[Data records]
****************************************
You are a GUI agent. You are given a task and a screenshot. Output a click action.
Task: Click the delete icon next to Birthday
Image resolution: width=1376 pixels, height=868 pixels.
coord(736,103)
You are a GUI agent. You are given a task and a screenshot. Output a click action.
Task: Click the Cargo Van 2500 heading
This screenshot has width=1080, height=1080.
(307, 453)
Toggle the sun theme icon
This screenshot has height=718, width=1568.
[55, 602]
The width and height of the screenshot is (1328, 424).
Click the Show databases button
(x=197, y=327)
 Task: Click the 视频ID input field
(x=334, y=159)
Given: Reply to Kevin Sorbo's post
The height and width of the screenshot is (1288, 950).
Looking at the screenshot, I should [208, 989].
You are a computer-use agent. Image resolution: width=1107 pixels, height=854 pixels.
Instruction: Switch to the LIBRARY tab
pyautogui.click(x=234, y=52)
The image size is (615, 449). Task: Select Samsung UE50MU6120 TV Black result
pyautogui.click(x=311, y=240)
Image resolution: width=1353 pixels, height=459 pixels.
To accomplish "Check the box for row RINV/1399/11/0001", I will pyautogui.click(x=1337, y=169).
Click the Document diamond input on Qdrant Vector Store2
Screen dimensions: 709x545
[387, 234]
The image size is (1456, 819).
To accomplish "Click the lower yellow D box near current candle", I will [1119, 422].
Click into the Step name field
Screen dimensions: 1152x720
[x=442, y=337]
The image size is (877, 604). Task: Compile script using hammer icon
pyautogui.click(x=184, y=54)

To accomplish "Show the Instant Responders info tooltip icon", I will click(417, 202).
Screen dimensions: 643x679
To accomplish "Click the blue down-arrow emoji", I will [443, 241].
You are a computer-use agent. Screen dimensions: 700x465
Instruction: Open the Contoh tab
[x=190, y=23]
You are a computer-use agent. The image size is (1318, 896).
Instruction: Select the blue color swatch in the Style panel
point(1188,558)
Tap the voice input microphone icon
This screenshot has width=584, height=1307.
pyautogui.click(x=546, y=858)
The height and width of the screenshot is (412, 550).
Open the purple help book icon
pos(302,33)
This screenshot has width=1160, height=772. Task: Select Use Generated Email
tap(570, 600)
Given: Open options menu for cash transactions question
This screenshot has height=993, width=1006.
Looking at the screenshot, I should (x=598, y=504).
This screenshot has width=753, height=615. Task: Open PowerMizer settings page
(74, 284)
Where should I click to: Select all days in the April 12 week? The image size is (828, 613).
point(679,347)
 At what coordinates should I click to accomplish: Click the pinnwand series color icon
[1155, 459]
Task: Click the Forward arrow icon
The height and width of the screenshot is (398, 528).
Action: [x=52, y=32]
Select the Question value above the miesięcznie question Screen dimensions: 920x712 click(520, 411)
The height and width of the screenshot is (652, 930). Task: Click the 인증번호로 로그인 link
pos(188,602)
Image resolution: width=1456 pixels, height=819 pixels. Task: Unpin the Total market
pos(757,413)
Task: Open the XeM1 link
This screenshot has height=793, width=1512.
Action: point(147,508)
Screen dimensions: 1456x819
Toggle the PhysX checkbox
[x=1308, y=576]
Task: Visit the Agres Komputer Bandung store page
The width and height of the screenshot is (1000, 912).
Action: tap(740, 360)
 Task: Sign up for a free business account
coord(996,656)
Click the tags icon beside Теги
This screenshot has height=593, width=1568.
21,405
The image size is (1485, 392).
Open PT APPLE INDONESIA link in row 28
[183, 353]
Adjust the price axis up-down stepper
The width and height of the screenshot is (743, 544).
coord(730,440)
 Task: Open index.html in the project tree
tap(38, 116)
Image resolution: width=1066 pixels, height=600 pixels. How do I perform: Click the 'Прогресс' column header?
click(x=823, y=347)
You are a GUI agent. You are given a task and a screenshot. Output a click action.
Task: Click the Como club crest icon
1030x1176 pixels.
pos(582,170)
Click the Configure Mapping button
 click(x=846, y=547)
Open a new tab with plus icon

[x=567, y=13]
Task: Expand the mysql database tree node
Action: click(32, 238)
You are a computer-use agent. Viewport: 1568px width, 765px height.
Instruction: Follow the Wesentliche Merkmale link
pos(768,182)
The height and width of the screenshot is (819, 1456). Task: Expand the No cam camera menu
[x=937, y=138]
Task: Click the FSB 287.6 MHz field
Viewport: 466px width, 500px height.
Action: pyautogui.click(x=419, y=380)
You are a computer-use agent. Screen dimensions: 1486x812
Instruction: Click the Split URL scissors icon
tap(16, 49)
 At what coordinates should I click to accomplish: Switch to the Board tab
****************************************
Stated problem: Print the lines of the records from the line with "You are a computer-use agent. The" to the line with "pyautogui.click(x=546, y=858)", both included, exactly as they appear.

Reply to the task:
You are a computer-use agent. The image size is (1318, 896).
Instruction: Select the blue color swatch in the Style panel
point(1188,558)
Tap the voice input microphone icon
This screenshot has width=584, height=1307.
pyautogui.click(x=546, y=858)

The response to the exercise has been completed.